Miraggi e presagi si inseguono fra Kiev e Taiwan, mentre in Ucraina ogni città presenta lo sky line della distruzione. Come Canne, Verdun, Stalingrado e Iwo Jima, la città ormai fantasma di Bakhmut è già entrata nel novero delle battaglie più sanguinose e cruente della storia.
Un buco nero che sta divorando le vite di decine di migliaia di soldati russi e ucraini, ma che strategicamente rappresenta le contraddizioni di entrambi i fronti.

Per i russi che da 8 mesi hanno riversato e immolato in una serie continua di ondate di attacchi, tutti respinti, una cospicua parte delle truppe arruolate con la mobilitazione cosiddetta parziale decisa da Putin e per gli ucraini che nonostante l’accerchiamento da tre lati continuano a resistere e a decimare i mercenari del gruppo Wagner e i reparti regolari di Mosca. Un massacro accentuato dalla potenza di fuoco dei due schieramenti.
Paradossalmente nelle ultime ore è la “pausa tattica”, come viene definita dall’intelligence occidentale, la sospensione degli attacchi da parte dei mercenari della Wagner, il cui capo Yevgeny Prigozhin accusa il Cremlino di non sostenerlo abbastanza e di avere interrotto le comunicazioni, a rafforzare la resistenza delle forze di Kiev che comunque avrebbero già apprestato una ulteriore linea di contenimento fra Kostiantynivka e Kramatorsk.
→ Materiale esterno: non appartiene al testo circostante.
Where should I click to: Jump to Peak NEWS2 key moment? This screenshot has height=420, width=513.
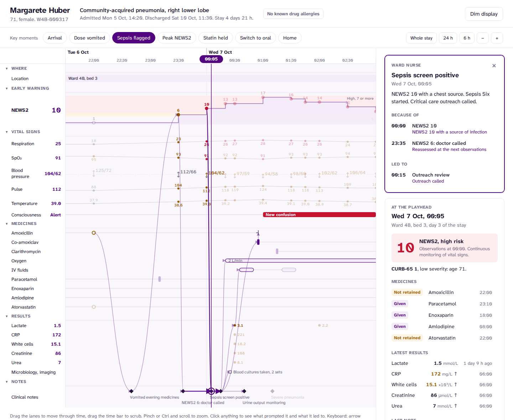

I think tank dell’ Institute for the Study of War americano ritengono che il gruppo Wagner stia aspettando l’arrivo di munizioni e di rinforzi sufficienti delle truppe russe convenzionali prima di scatenare l’assalto finale della feroce battaglia, la più violenta della guerra.
Al di là dell’eroismo dei soldati di Kiev, esaminando le fasi della battaglia di Bakhmut gli analisti di strategie militari ritengono che i russi stiano combattendo una guerra fortemente scoordinata. Se concentrate sulle linee di difesa ucraine le decine di missili convenzionali e ipersonici che nelle ultime ore hanno colpito obiettivi civili nella capitale e in varie città del paese invaso avrebbero potuto scardinare il fronte e consentire a Mosca se non altro di chiudere l’accerchiamento di Bakhmut.
Invece il comando strategico dei reparti missilistici dell’armata e della marina russa continua a programmare e attuare quasi esclusivamente il bombardamento a tappeto delle infrastrutture civili, lasciando all’artiglieria il compito di martellare le linee ucraine. Ma senza riuscire a colpire in profondità. Come dimostra il forte contro-attacco dell’esercito di Kiev contro siti e centri logistici dove sono concentrate le truppe , gli arsenali e i depositi dell’esercito russo in territorio ucraino. Un’ attacco di alleggerimento che preannuncia la controffensiva di primavera.
Un’altra grave lacuna strategica russa é la sostanziale rinuncia ad impegnare i caccia bombardieri. Un mistero non spiegabile soltanto col timore di perdere i costosissimi jet di ultima generazione. Secondo gli esperti britannici dell’ Institute for Strategic Studies, rispetto alla distruzione del 40% di tutti i suoi carri armati, la Russia ha perso solo il 6-8% della sua forza aerea attiva prima della guerra, perché raramente i caccia con la stella rossa operano oltre le linee del fronte. Una prudenza accentuata dalla consegna a Kiev delle prime batterie del sistema di difesa aerea Patriot da parte di Usa e Germania.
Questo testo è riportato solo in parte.